*** Document excerpt ***

Contract Understanding Atticus Dataset (CUAD)

Contract: analytics/drafting/review
zenodo.org/record/4595826
Main research: March 2022

At a glance

Intended users	General law firms In-house lawyers Litigators Software developers
Code- or data-driven	Data-driven
Form	Dataset (off-the-shelf)
Automation or support	Legal decision support Legal strategy support
In use?	In current use
Creators	Legal tech company Legal practitioners Academics Details
Access	Free download/web application

See our methodology for field definitions.

What does it claim to do?
Substantiation of claims & potential issues
Is it currently in use?
The creators
Jurisdiction
License

What does it claim to do?

CUAD is a set of 510 commercial contracts, annotated using 41 labels that represent issues deemed to require expert legal attention. The contracts are taken from the publicly available Electronic Data Gathering, Analysis, and Retrieval (EDGAR) system, operated by the US Securities and Exchange Commission. The dataset contains the source contracts, the labels, and their relationships.

Claimed essential features

One of the few contract datasets available.

”[O]ne of the only large, specialized NLP benchmarks annotated by experts” (Hendrycks et al. (2021), p. 2)

Contains 510 contracts, including 25 types of agreements and 41 label categories, for a total of 13,101 labelled clauses.
Contains supplementary Yes/No annotations for relevant labels, e.g. whether or not a given contract provides for ‘uncapped liability’.

Claimed rationale and benefits

To enable the automation of ‘contract analysis’ that is traditionally done by highly skilled and experienced lawyers.
To enable access to contract review for those who cannot afford current hourly rates charged by lawyers (“$500-$900 per hour in the US”), such as small businesses and individuals.
To better understand how well NLP models can perform in highly specialized domains.

Claimed design choices

Types of agreements included: affiliation, agency, collaboration, co-branding, consulting, development, distributor, endorsement, franchise, hosting, intellectual property, joint venture, license, maintenance, manufacturing, marketing, non-compete, outsourcing, promotion, reseller, service, sponsorship, supply, strategic alliance, and transportation.
Uses EDGAR as a source, which comprises contracts that publicly traded and other reporting companies are required to make public by the US Securities and Exchange Commission.

The dataset contains “a large sample of clauses that are difficult to find in the general population of contracts”, due to the “complicated and heavily negotiated” nature of the contracts contained in EDGAR (Hendrycks et al. 2021, p. 5)

Labels are divided into three categories, reflecting the importance of expert consideration: (i) General information, (ii) “Restrictive covenants” (clauses that “restrict the buyer’s or company’s ability to operate the business”), and (iii) “Revenue risks” (clauses that “may require a party to a contract to incur additional cost or take remedial measures”)
Annotation is done by law students who had gone through 70-100 hours of training for labeling; an extensive annotation guide was provided.

***

**Your objective**
Retype the part of the CUAD dataset page that begins with "Contains 510 contracts, including" and continues through "businesses and individuals.", word for word.

*** Given data ***

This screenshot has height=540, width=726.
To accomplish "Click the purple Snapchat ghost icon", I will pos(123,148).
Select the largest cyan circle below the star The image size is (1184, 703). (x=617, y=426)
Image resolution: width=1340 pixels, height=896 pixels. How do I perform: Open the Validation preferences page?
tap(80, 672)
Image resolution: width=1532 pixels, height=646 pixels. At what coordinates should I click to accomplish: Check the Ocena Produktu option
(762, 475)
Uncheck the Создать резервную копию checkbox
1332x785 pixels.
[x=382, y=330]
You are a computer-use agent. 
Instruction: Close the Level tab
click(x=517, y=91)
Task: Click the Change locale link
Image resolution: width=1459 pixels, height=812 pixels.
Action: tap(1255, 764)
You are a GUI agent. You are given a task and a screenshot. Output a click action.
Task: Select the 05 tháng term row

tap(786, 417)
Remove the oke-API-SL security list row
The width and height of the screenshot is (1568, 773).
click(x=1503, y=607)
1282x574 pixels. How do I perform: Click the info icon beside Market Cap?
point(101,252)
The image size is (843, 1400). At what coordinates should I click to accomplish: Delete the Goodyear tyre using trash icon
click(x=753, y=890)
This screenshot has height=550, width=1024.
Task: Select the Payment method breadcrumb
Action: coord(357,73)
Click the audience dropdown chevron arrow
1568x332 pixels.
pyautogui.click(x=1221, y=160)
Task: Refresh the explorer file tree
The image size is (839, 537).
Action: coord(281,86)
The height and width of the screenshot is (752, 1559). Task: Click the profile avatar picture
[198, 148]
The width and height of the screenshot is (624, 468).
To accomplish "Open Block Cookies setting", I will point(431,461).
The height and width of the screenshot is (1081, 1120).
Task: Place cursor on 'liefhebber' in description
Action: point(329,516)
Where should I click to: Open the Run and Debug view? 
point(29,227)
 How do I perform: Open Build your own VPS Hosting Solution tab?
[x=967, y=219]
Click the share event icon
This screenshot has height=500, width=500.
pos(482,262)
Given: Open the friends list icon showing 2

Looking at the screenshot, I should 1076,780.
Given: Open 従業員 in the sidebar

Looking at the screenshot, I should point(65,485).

***

**Expected answer**
Contains 510 contracts, including 25 types of agreements and 41 label categories, for a total of 13,101 labelled clauses.
Contains supplementary Yes/No annotations for relevant labels, e.g. whether or not a given contract provides for ‘uncapped liability’.

Claimed rationale and benefits

To enable the automation of ‘contract analysis’ that is traditionally done by highly skilled and experienced lawyers.
To enable access to contract review for those who cannot afford current hourly rates charged by lawyers (“$500-$900 per hour in the US”), such as small businesses and individuals.